Goal of the exercise: Copy the lines in the rows below word for word, but leave out the pictures.

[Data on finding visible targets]
——

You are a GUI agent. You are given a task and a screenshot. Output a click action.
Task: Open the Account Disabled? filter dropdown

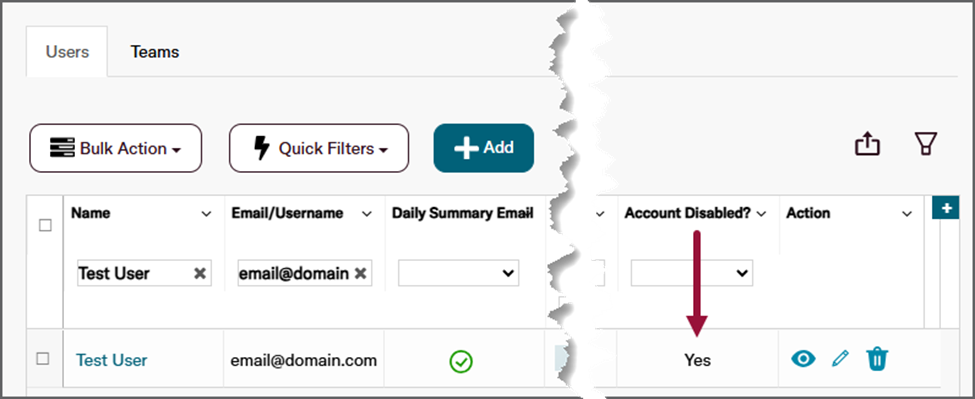pyautogui.click(x=692, y=273)
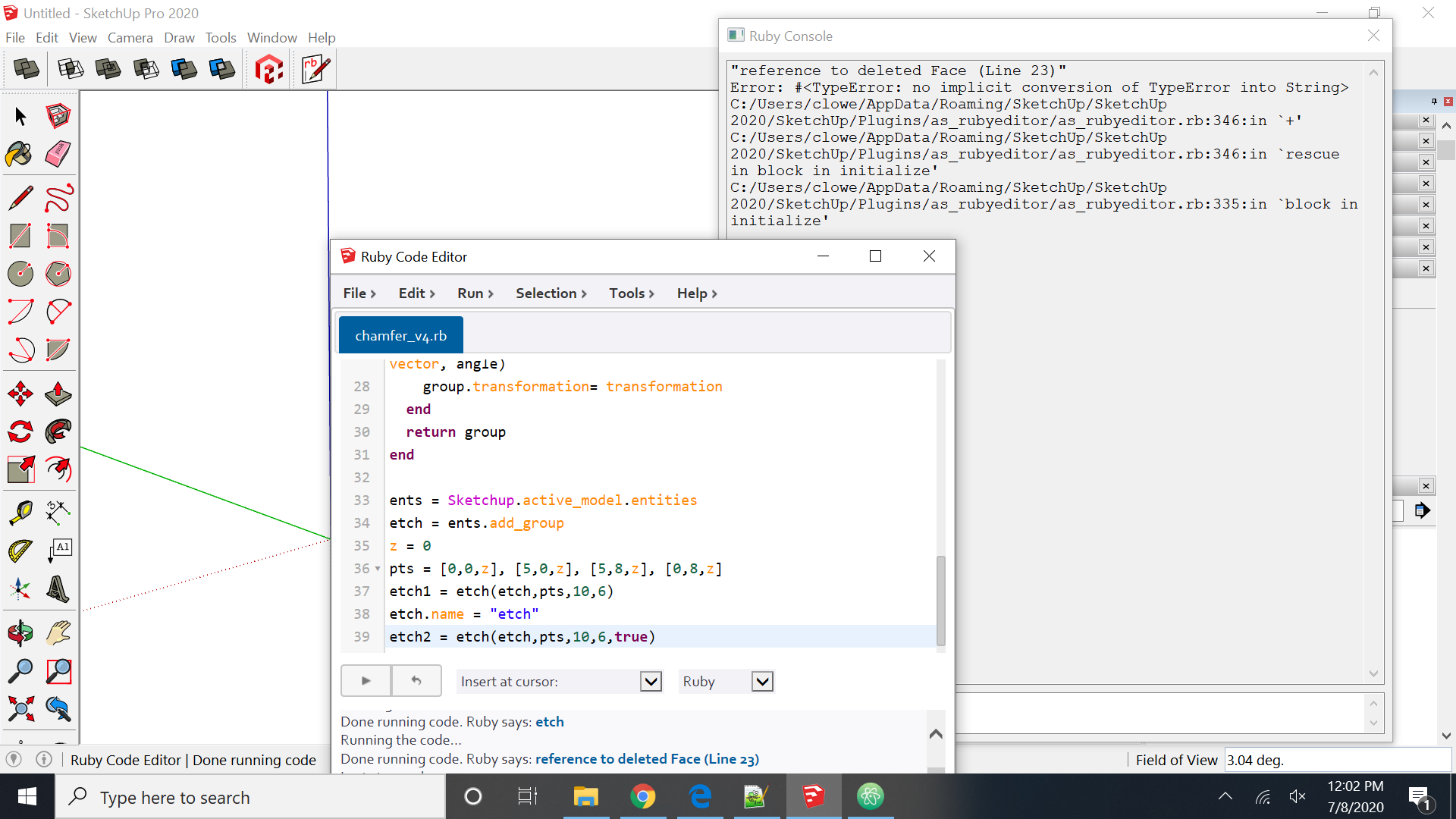
Task: Choose the Orbit camera tool
Action: 20,632
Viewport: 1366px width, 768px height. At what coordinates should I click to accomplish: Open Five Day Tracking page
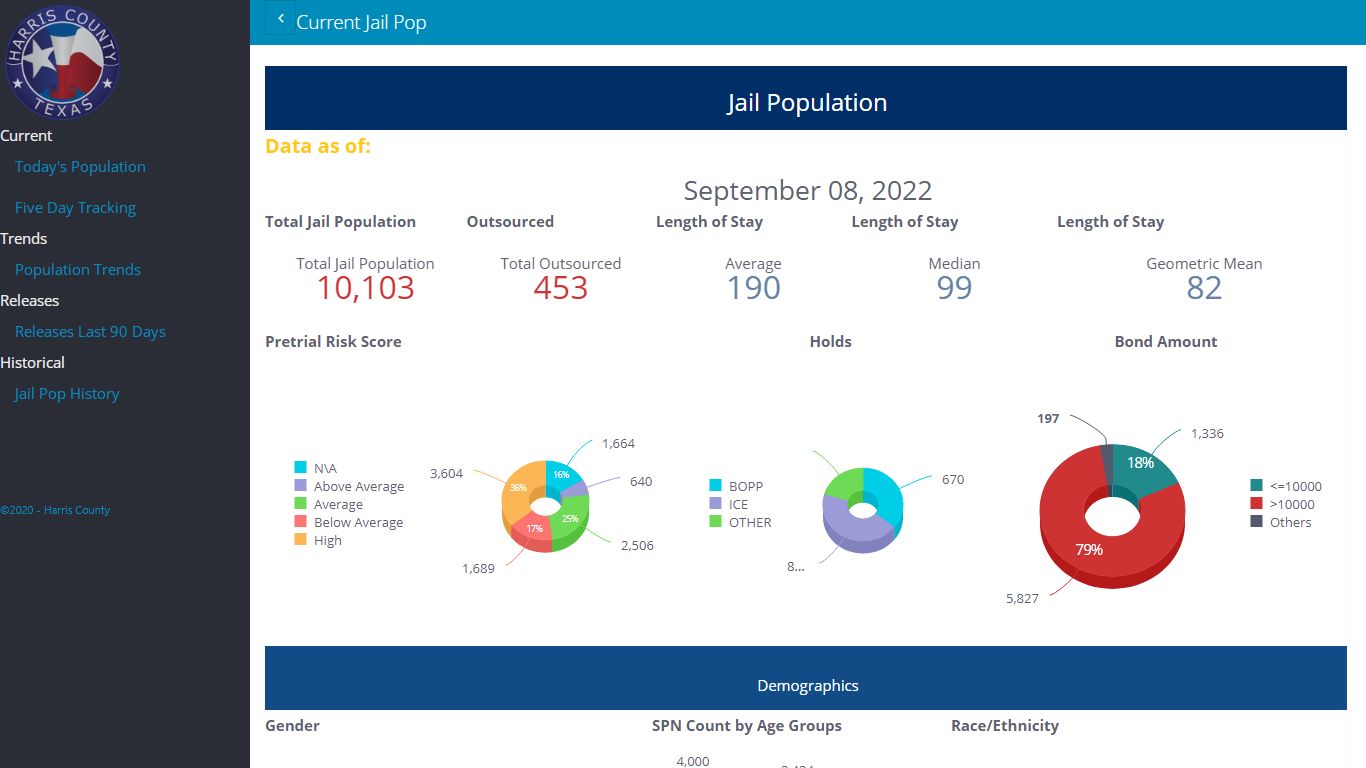75,208
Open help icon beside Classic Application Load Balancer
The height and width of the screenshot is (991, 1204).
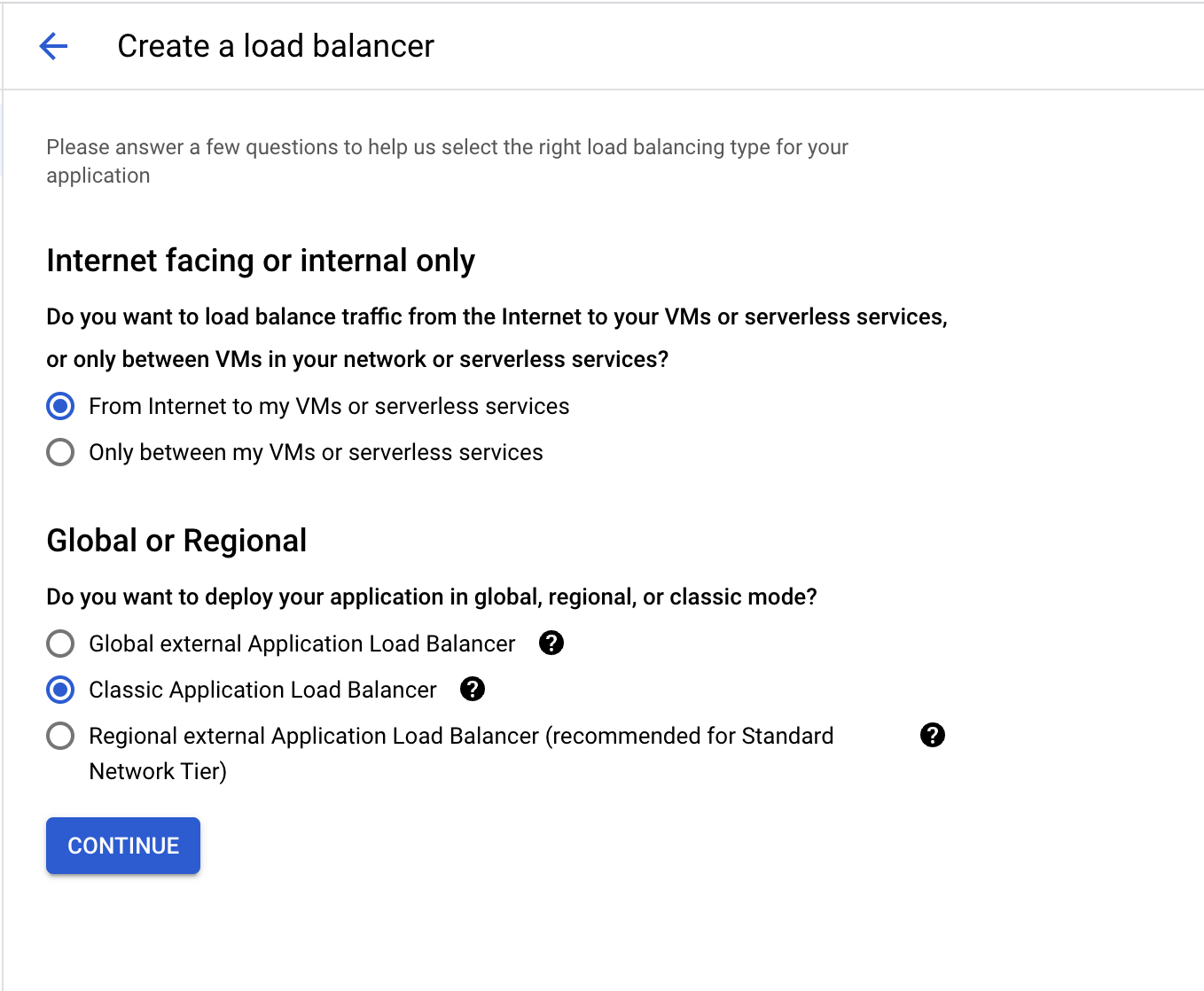point(473,689)
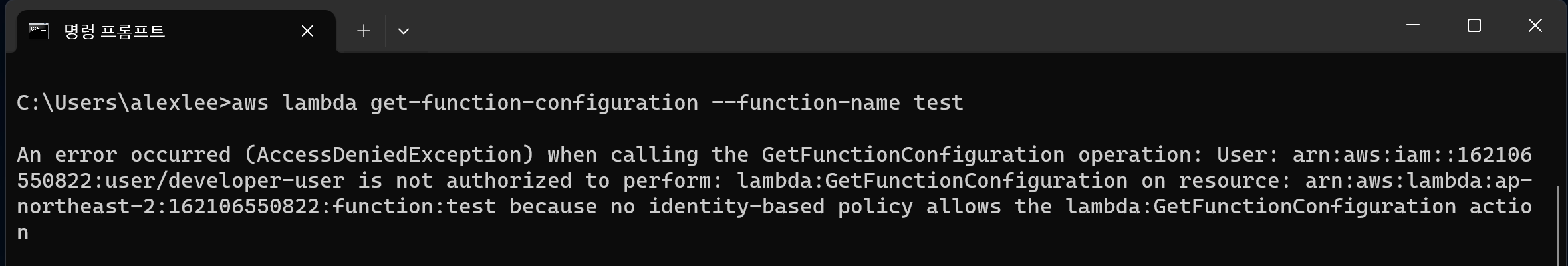The image size is (1568, 266).
Task: Click the word test ending the command
Action: pyautogui.click(x=938, y=103)
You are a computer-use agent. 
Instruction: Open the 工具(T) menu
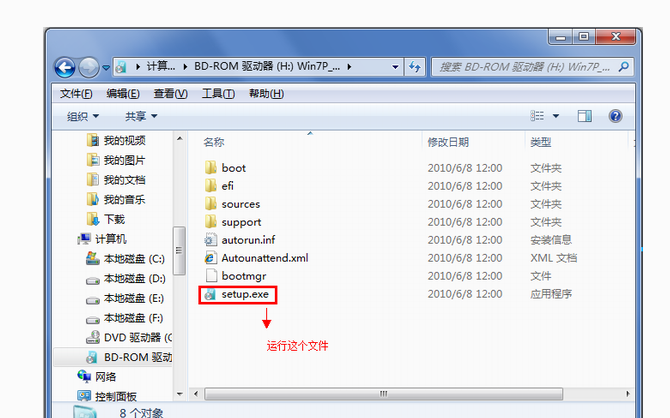tap(218, 94)
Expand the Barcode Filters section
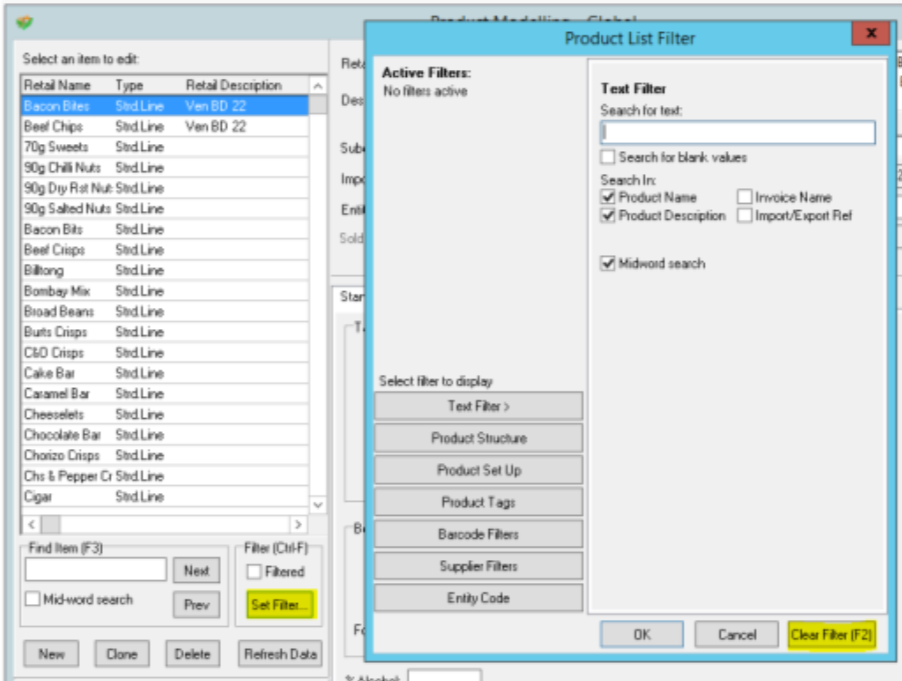902x681 pixels. click(x=478, y=534)
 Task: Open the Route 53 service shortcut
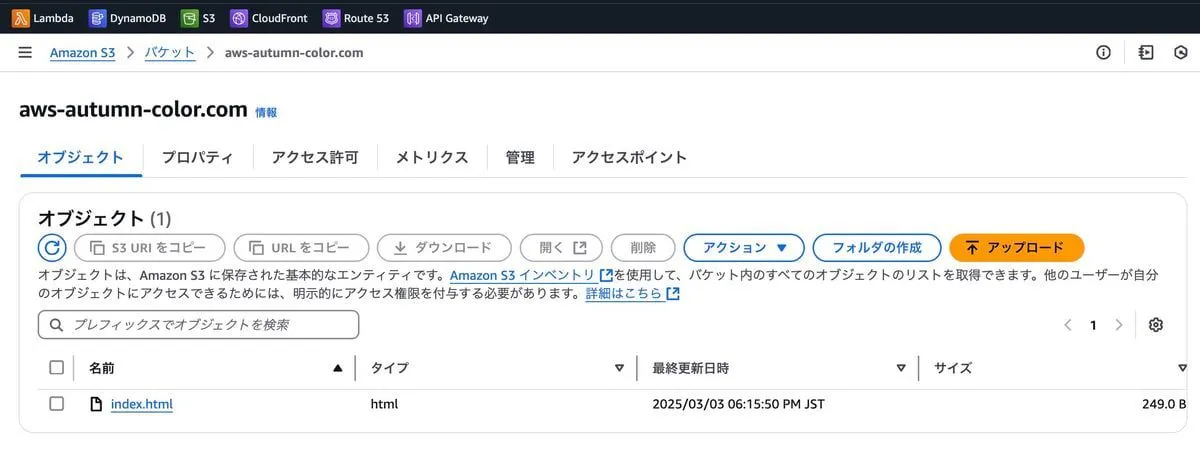(x=356, y=18)
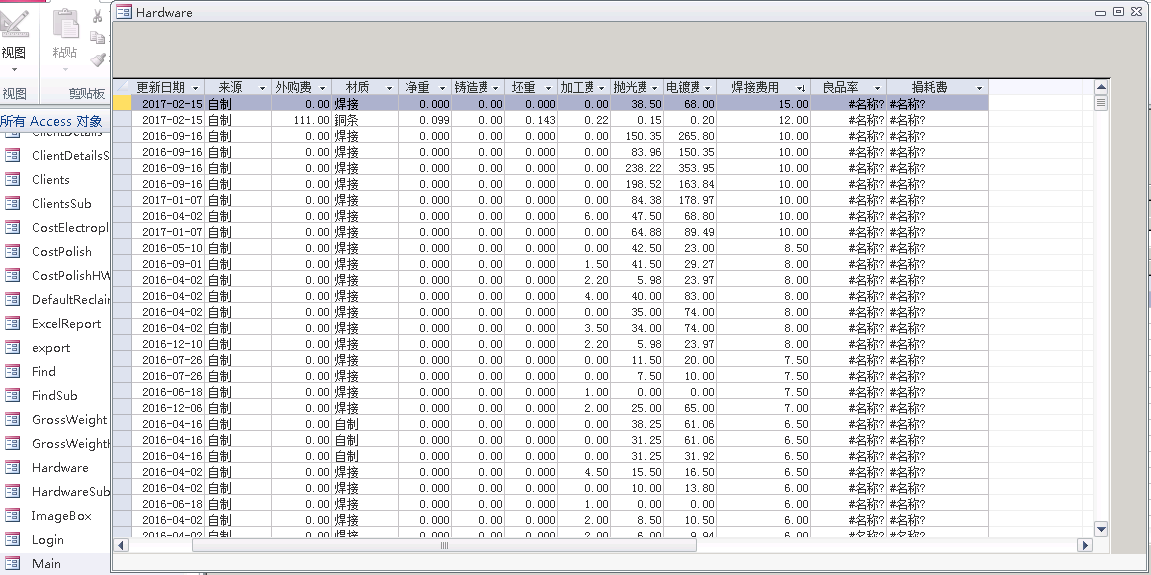Open the 更新日期 column filter dropdown
1151x575 pixels.
[x=196, y=88]
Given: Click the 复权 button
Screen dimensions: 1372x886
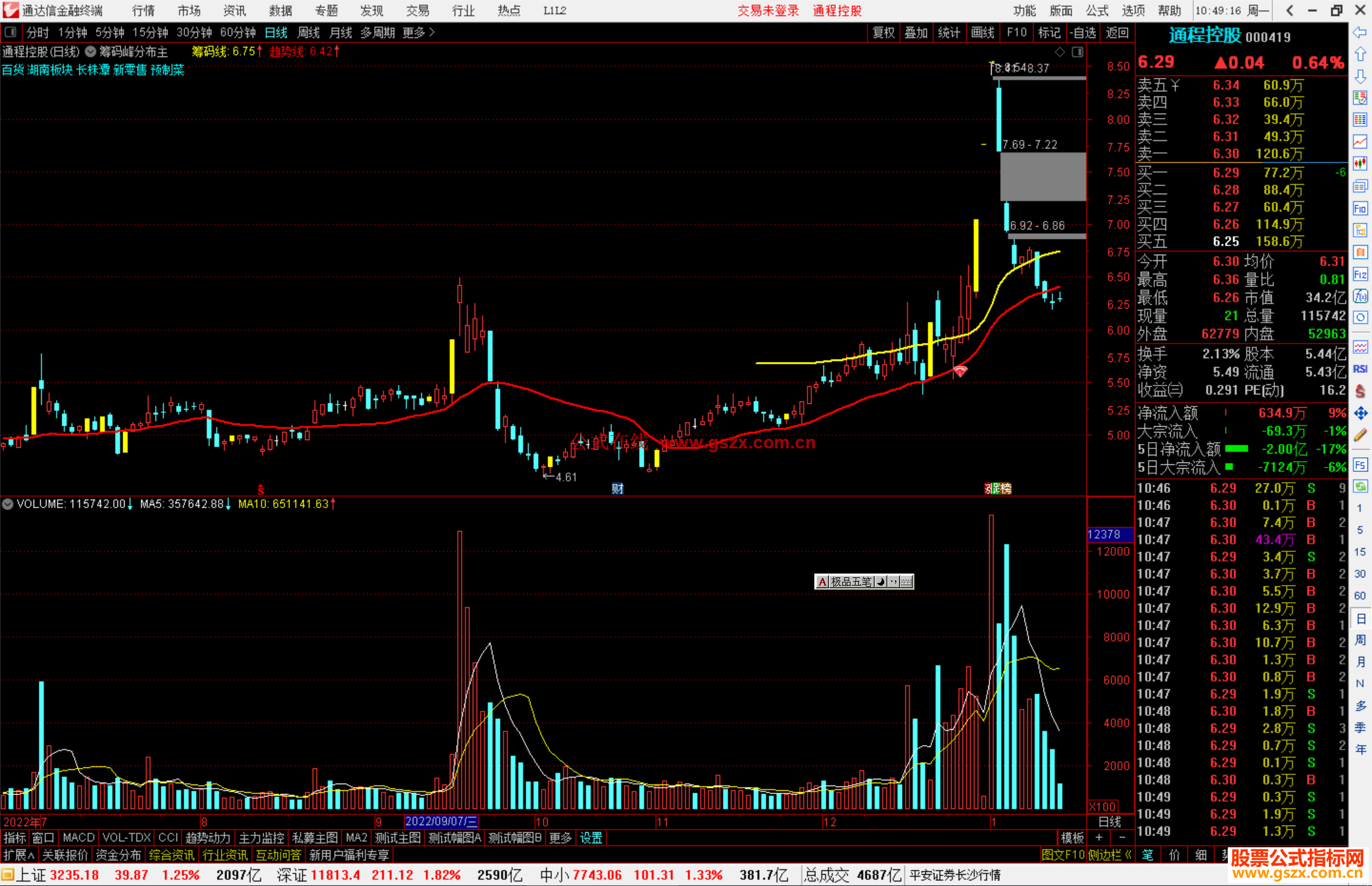Looking at the screenshot, I should pyautogui.click(x=883, y=32).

——

Result:
You are a GUI agent. You are given a task and a screenshot. Output a click action.
Task: Open the Account Disabled? filter dropdown

pyautogui.click(x=692, y=273)
Task: Choose the Orbit camera tool
Action: 20,632
Viewport: 1366px width, 768px height. At what coordinates should I click to accomplish: Open Five Day Tracking page
75,208
Open help icon beside Classic Application Load Balancer
The height and width of the screenshot is (991, 1204).
point(473,689)
The image size is (1568, 266).
Task: Click the word test ending the command
Action: pyautogui.click(x=938, y=103)
You are a computer-use agent. 
Instruction: Open the 工具(T) menu
tap(218, 94)
Expand the Barcode Filters section
902x681 pixels. click(x=478, y=534)
 Task: Open the Route 53 service shortcut
(x=356, y=18)
Open the 更新日期 column filter dropdown
1151x575 pixels.
[x=196, y=88]
Given: Click the 复权 button
Screen dimensions: 1372x886
Looking at the screenshot, I should pyautogui.click(x=883, y=32).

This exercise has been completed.